Recent Canadian legislative amendments, including Bill C-3 and Bill 88, have sought to strengthen protections. Bill C-3 makes assault against a healthcare worker an aggravating sentencing factor, while Bill 88 increases maximum employer fines for safety failures. However, courts have historically been reluctant to impose such sanctions, and enforcement remains inconsistent. Governance and systemic prevention measures—not legislative penalties alone—are needed to shift from reactive to proactive approaches that treat violence as a systems failure amenable to organizational learning and redesign.

The Authority Briefing asks healthcare leaders and administrators to change the purpose of organizational reviews in the face of workplace violence. Instead of asking why the assault occurred, healthcare leaders should begin by asking when the situation first became predictably unsafe. Those are two fundamentally different questions.

By extending the governance discipline already accepted in domains such as medication errors and pressure injuries, the briefing advocates treating violence as a systems failure rather than an inherent cost of care.

The framework within the Authority Briefing outlines five steps: define violence as a sentinel safety issue, investigate contributing factors such as staffing levels and environmental design, build preventive controls including alarms and team response protocols, monitor trends rather than treating incidents as isolated episodes, and hold leadership accountable for timely corrective action. These measures parallel proven approaches to surgical safety and infection prevention, demonstrating that the principle is sound and implementable when organizations commit to applying the same rigor to workforce safety that they routinely apply to patient outcomes.

The Authority Briefing is not to provide definitive answers, but to encourage attention to the concept of organizational acceptance of predictable harm.

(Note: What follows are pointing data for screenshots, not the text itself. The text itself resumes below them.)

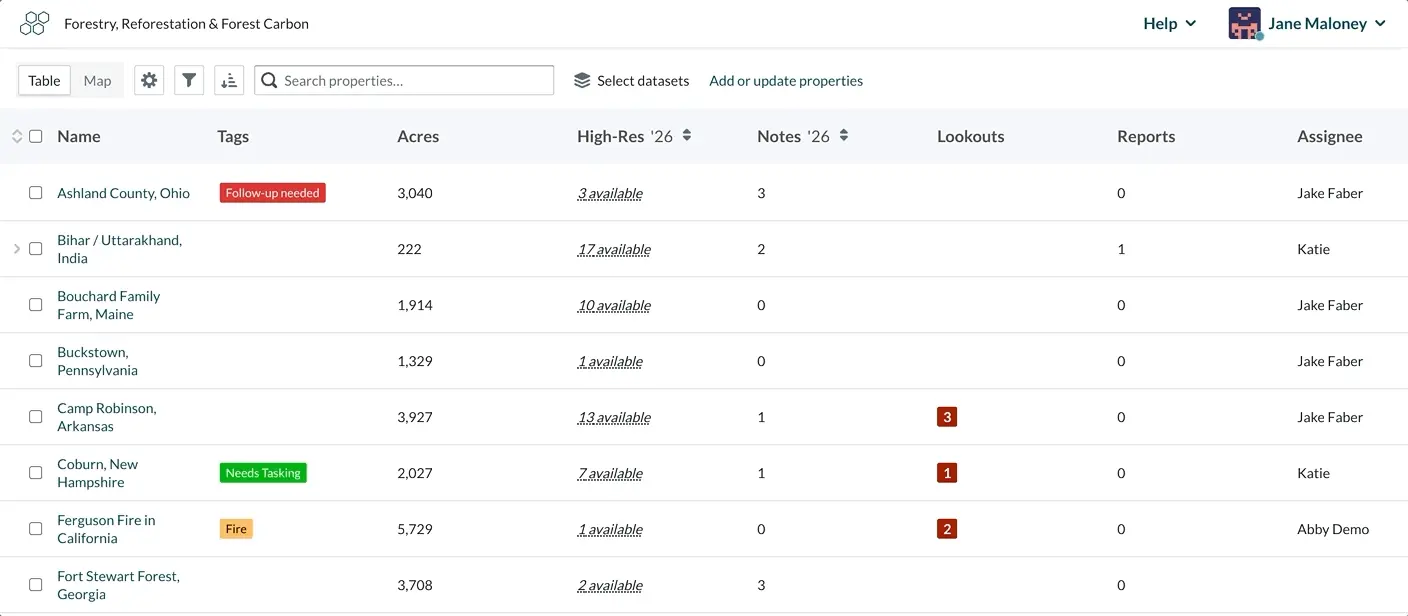Switch to the Map view tab

coord(97,81)
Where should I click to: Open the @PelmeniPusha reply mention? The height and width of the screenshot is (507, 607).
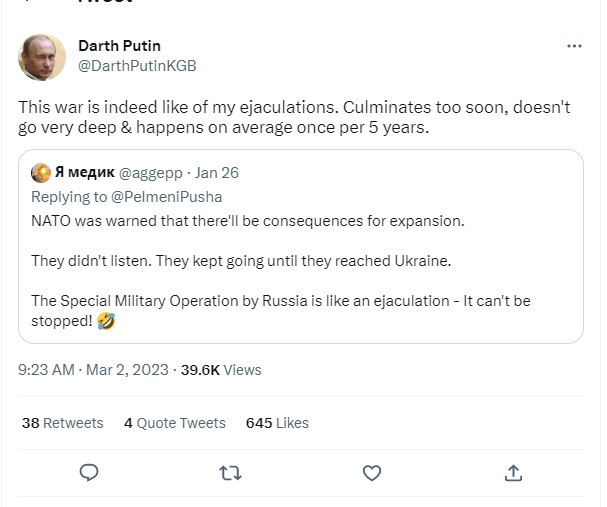coord(166,197)
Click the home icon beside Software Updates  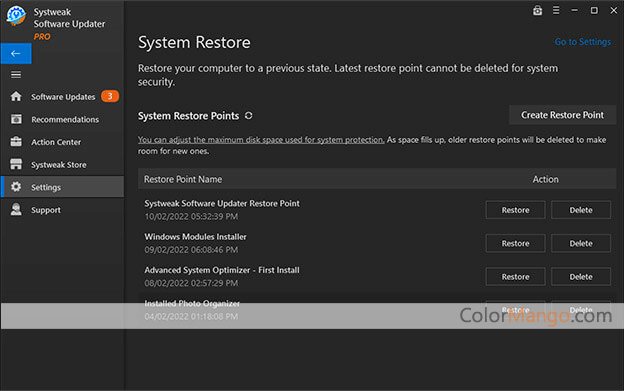(x=16, y=96)

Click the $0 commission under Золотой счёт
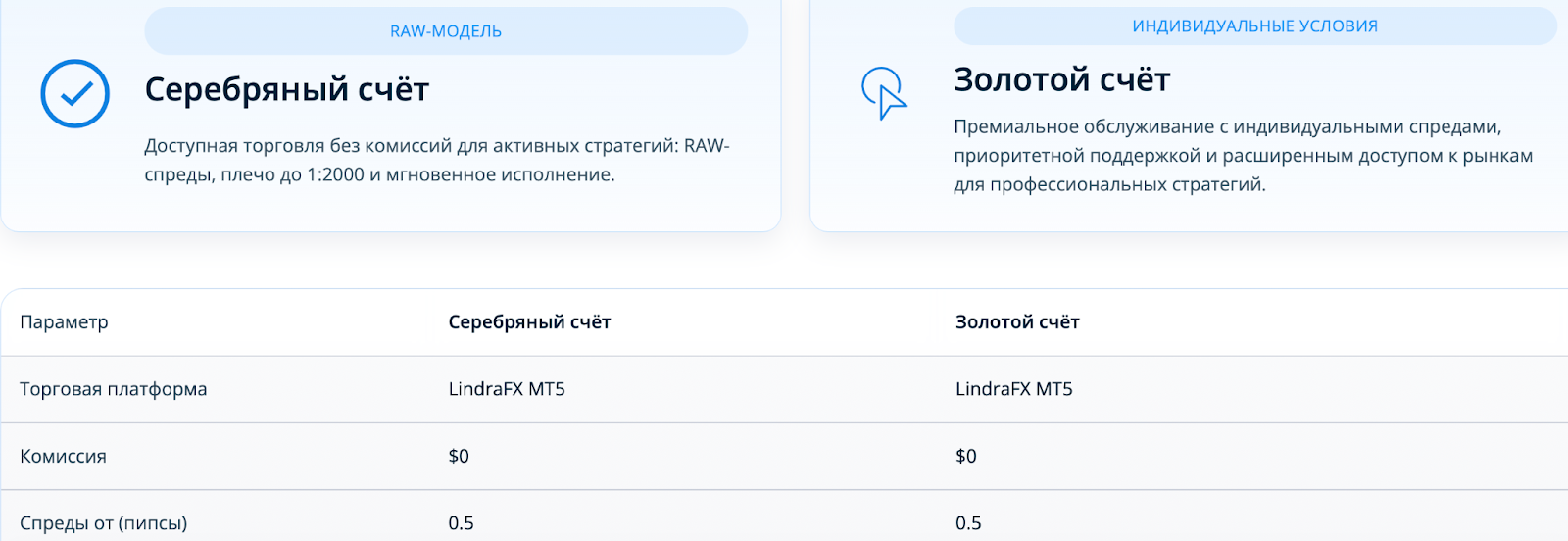point(966,456)
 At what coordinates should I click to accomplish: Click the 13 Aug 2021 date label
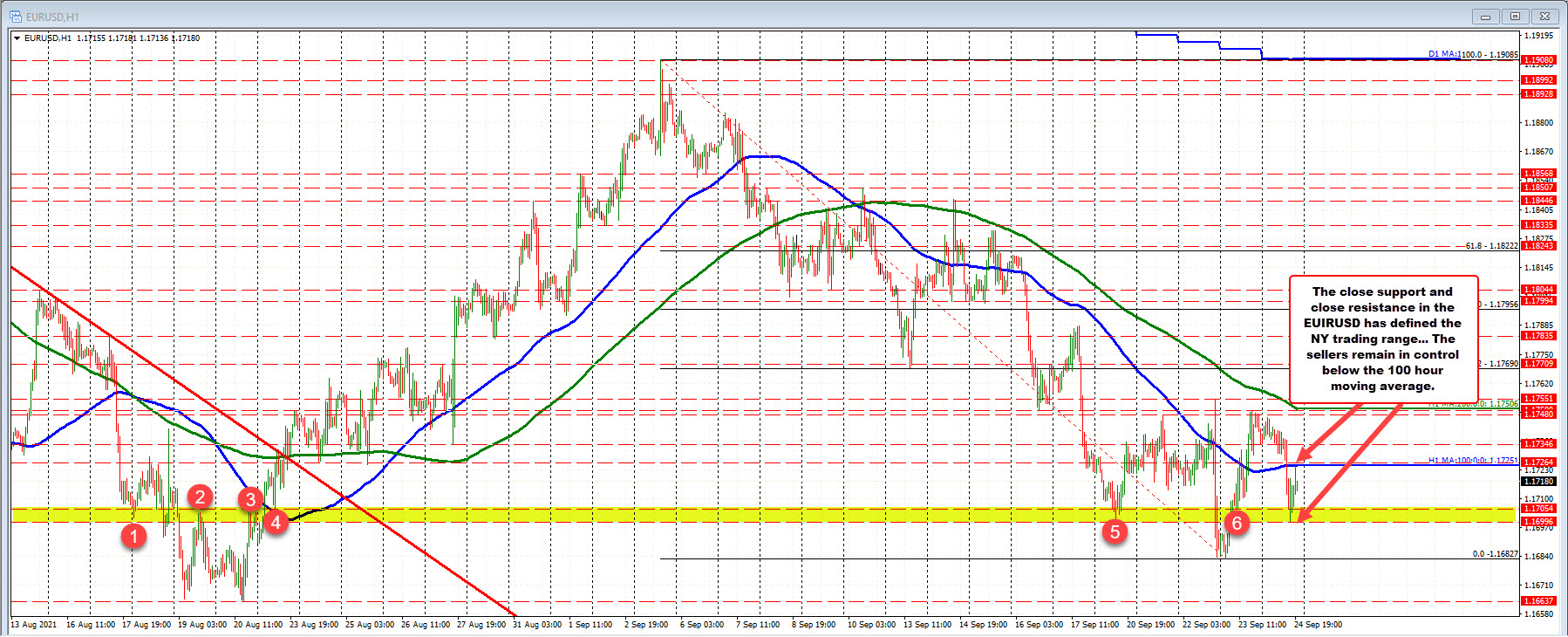[34, 625]
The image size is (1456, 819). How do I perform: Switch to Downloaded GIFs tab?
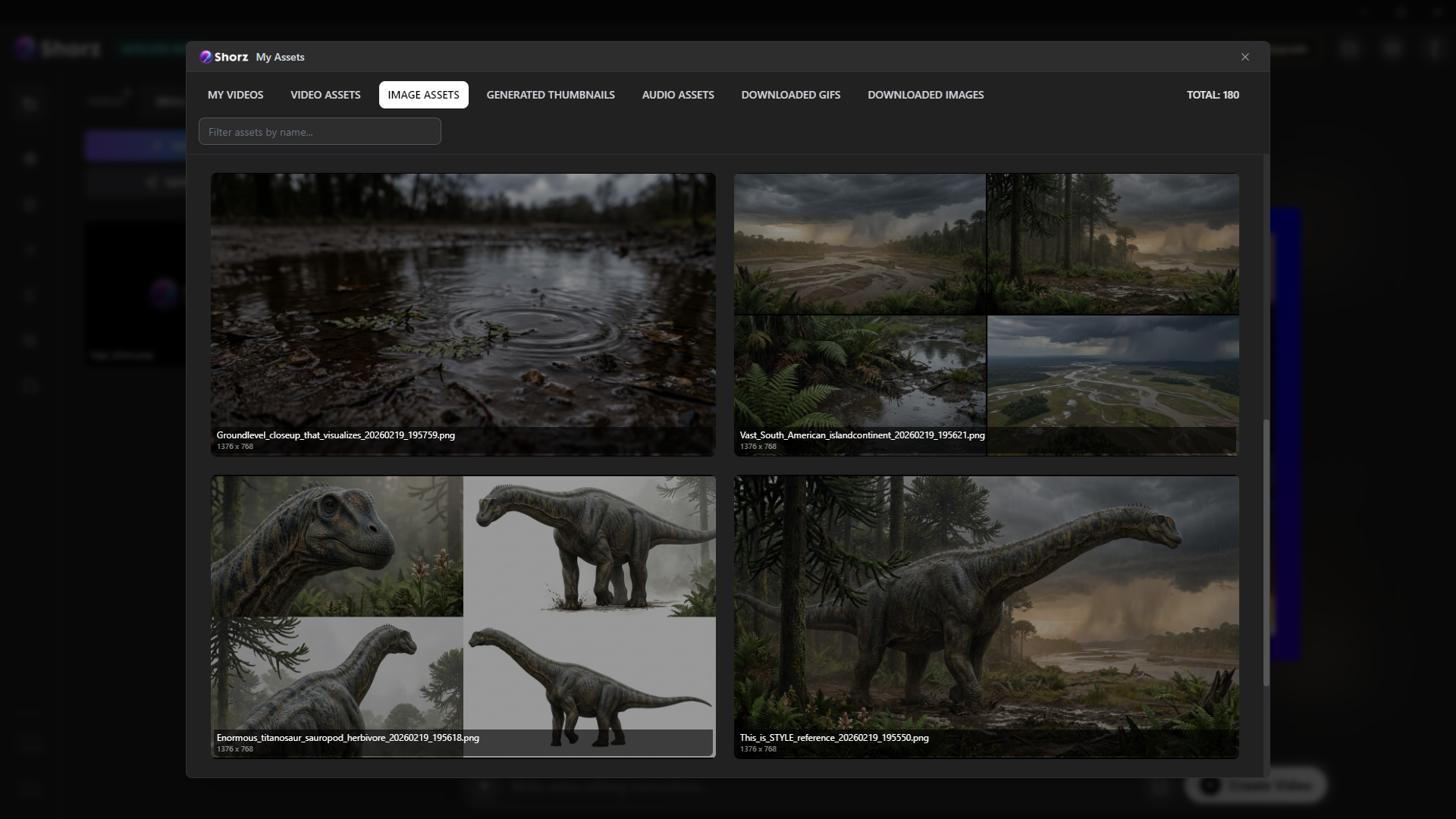(790, 95)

Using this framework it asks that the absence of an immediate solution should not end the discussion about what ultimately requires improvement. Every act of workplace violence cannot be prevented. Despite excellent clinical assessment, appropriate interventions, and compassionate care, aggression will still sometimes occur.

The important question to answer is whether organizations should continue accepting repeated exposure to foreseeable harm once the circumstances producing that harm have become clearly understood. Predictable harm should trigger organizational learning, not acceptance—a principle that must apply equally whether the harmed party is the patient or the clinician providing care.